Couldn't have put it better myself.


----------



## PilbaraPythons (Apr 10, 2008)

I actually agree with most of what he has said about wild caught snakes. And many points are proven and valid. Let’s keep this clear though, I am simply asking a question that heaps of well known herpers in this country would like an answer to in regards to 1st generation compared to 2nd generation, nothing else, (yet ).

The importance of accountability from un proven or unsupported claims that influence people (especially new keepers) in a popular reptile magazine however, erodes the very value of such a publication. That is only one part of what is wrong here.

To add fuel to the motivation of this thread ( and to keep this honest ) I must mention that I have been rung up by several people and informed that Mr Stone was very annoyed (and that word is being polite) with me over questioning his integrity in a similar thread a while back Furthermore I was also told that his up and coming article was an indirect dig at me because of it. I would sincerely like to think that this is not true as this would be disappointing (not to mention unethical) and to be fair to Simon I should not condemn him on rumor, especially as I haven’t yet ever read the alleged article.

....................

TASKS AND EXERCISES:
**a.** Answer these questions using the forum thread:
(i) On what date was the post by PilbaraPythons made?
(ii) Which two things does the poster say many well known herpers want compared?
(iii) Which word describing Mr Stone does the poster say is "being polite"?
**b.** Transcribe the forum thread from "I actually agree" to "is wrong here.", keeping every word and mark the same.
The rows that come after the forum thread aren't needed here.

....................

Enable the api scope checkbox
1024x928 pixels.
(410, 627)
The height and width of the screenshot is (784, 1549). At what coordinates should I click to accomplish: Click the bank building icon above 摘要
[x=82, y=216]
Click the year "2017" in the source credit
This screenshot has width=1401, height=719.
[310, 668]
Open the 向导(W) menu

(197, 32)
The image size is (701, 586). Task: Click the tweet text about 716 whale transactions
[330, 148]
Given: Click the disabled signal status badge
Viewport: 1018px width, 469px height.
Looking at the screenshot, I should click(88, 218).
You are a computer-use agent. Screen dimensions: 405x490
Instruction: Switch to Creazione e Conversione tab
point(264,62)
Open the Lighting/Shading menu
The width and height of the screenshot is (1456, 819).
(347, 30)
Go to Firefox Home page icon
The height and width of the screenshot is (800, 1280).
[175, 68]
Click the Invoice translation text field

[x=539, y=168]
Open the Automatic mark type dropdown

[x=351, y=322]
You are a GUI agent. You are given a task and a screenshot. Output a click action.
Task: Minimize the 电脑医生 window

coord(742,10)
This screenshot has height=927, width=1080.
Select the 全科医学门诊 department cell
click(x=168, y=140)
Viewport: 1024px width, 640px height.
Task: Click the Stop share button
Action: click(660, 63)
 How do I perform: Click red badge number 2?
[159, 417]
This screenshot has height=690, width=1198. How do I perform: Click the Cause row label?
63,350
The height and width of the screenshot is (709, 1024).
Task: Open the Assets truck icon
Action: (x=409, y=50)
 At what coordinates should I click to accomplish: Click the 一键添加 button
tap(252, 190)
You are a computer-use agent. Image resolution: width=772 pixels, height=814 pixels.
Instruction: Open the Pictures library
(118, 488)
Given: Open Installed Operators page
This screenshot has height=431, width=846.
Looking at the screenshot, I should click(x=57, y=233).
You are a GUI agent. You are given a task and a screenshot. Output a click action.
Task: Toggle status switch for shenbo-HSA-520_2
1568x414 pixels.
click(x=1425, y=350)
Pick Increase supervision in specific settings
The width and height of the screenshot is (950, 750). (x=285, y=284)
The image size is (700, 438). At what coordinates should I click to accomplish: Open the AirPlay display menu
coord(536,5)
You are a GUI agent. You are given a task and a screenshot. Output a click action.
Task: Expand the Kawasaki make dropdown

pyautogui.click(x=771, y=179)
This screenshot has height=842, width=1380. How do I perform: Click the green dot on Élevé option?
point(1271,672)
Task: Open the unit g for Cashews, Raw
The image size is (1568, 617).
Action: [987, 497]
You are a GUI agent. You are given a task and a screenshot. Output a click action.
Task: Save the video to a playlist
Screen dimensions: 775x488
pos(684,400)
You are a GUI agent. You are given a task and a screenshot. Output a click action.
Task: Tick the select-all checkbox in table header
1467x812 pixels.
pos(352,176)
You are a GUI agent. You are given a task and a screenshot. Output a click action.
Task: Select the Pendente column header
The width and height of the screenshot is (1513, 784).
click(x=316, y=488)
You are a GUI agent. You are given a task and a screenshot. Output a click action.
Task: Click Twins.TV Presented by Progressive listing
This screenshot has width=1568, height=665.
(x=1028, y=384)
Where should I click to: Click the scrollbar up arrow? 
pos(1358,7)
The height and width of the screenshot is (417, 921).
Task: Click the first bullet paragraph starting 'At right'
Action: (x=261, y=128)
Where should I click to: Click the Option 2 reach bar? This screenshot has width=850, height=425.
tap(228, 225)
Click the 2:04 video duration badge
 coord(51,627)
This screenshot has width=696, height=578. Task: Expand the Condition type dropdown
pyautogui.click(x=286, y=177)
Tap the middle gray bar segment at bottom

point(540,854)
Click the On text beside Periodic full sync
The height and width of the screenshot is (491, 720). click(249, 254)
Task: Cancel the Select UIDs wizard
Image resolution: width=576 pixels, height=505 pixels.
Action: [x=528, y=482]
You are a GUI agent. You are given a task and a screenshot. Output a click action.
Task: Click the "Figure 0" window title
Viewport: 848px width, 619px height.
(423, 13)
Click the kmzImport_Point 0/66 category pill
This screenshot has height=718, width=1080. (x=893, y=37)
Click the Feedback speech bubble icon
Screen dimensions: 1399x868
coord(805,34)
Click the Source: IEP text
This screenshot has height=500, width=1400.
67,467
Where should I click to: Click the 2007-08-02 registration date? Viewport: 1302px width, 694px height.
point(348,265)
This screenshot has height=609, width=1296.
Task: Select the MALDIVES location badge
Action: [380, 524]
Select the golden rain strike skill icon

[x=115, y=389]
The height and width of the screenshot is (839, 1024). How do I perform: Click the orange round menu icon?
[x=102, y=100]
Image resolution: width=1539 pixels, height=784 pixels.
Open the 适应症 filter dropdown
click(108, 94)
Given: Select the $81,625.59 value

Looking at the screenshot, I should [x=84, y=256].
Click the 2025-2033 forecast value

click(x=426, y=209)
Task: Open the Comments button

....................

SOLUTIONS IN ORDER:
**a.**
(i) Apr 10, 2008
(ii) 1st generation and 2nd generation
(iii) annoyed

**b.**
I actually agree with most of what he has said about wild caught snakes. And many points are proven and valid. Let’s keep this clear though, I am simply asking a question that heaps of well known herpers in this country would like an answer to in regards to 1st generation compared to 2nd generation, nothing else, (yet ).

The importance of accountability from un proven or unsupported claims that influence people (especially new keepers) in a popular reptile magazine however, erodes the very value of such a publication. That is only one part of what is wrong here.